I routinely spot meter through my filters with good results

BUT, I use a system that adjusts exposure/contrast for extreme filters.

For example, I find that the red Wratten #25 filter needs about a stop more exposure than my meter says and an N-1 development with Tri-X (N+1 with Tmax... go figure).

I have done tests to arrive at these "fudge factors" and keep refining them.

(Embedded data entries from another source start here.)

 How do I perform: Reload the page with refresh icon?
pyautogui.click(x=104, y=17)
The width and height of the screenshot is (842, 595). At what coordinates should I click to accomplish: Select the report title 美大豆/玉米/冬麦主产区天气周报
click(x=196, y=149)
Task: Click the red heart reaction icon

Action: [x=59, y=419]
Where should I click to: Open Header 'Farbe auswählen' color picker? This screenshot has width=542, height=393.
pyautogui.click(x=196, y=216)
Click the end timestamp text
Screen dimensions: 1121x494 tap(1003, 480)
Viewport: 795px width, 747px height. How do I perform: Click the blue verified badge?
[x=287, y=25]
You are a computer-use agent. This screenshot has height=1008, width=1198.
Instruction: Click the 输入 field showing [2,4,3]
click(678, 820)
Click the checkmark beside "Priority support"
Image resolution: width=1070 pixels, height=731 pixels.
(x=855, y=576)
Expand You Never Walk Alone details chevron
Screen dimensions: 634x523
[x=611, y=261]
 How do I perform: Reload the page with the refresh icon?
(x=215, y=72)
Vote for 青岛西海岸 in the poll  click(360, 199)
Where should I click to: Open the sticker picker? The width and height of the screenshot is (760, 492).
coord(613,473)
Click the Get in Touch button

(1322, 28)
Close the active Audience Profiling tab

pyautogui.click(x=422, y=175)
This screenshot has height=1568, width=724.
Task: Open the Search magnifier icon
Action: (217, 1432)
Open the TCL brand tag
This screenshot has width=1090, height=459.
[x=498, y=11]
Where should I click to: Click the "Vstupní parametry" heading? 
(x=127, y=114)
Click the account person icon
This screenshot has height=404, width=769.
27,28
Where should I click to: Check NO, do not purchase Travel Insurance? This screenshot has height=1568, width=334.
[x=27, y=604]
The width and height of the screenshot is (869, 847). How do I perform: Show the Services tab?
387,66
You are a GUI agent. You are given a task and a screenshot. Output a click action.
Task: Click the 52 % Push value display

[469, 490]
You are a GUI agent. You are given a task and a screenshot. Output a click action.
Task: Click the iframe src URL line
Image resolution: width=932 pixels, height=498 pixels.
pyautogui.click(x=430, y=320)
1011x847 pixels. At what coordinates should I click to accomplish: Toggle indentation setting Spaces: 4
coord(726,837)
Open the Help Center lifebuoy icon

They are different for different film/filter combinations.

The weaker filters, i.e. yellow, light orange, #11 yellow-green, etc. don't need the fudge factors, but a #58 green does, as does my #44 cyan.

I believe working this way is way more accurate than just applying the published factor.

I use a Zone VI modified meter most of the time, but it is not much more than 1/3 stop different from my unmodified Pentax, so I wouldn't worry to much about spectral response. More important is the different response films have to different colors (i.e. the increase in contrast and loss of speed of Tri-X with predominantly red light mentioned above).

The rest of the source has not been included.